------ DATA
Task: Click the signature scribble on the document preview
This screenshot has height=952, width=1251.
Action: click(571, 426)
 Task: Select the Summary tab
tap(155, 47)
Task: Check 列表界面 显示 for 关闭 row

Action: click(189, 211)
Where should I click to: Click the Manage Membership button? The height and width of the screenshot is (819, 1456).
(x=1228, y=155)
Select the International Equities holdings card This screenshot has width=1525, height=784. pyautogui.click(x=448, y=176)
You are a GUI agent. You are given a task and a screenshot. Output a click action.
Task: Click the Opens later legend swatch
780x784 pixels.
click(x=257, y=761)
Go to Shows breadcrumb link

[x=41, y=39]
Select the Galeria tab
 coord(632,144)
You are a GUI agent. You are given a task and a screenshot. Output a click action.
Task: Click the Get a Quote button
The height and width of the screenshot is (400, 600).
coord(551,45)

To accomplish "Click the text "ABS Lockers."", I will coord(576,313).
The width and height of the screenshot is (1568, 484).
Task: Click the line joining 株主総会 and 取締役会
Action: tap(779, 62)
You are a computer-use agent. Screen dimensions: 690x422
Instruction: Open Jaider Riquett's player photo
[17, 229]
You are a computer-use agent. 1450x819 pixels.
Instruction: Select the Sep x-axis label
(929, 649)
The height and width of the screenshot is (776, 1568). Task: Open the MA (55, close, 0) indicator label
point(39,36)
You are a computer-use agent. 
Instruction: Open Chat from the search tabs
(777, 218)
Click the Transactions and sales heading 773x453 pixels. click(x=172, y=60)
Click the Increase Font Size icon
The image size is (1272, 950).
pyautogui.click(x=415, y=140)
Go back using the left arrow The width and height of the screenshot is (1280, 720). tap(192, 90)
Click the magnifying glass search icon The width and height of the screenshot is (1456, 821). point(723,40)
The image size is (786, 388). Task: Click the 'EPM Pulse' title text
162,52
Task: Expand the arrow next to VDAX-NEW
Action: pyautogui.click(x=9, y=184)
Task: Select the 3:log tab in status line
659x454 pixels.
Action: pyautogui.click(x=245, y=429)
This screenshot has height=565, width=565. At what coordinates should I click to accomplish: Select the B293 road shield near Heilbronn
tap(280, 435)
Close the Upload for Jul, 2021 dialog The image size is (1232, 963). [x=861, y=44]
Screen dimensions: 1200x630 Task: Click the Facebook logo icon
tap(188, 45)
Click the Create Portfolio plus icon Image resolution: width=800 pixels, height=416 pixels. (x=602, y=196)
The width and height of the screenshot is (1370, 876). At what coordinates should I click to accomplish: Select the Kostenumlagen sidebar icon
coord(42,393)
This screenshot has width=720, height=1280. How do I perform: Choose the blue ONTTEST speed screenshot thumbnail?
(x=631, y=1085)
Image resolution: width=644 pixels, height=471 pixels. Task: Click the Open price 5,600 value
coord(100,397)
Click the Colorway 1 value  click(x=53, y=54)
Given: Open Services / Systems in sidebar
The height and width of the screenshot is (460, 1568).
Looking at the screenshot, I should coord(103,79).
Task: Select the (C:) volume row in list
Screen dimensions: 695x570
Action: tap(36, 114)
------------
▶ TASK REQUIREMENTS
The lines to return run from the one containing "Task: Select the (C:) volume row in list" through the last line of the records above. Give them exactly and include nothing more.

▶ OUTPUT FOR THIS EXERCISE
Task: Select the (C:) volume row in list
Screen dimensions: 695x570
Action: tap(36, 114)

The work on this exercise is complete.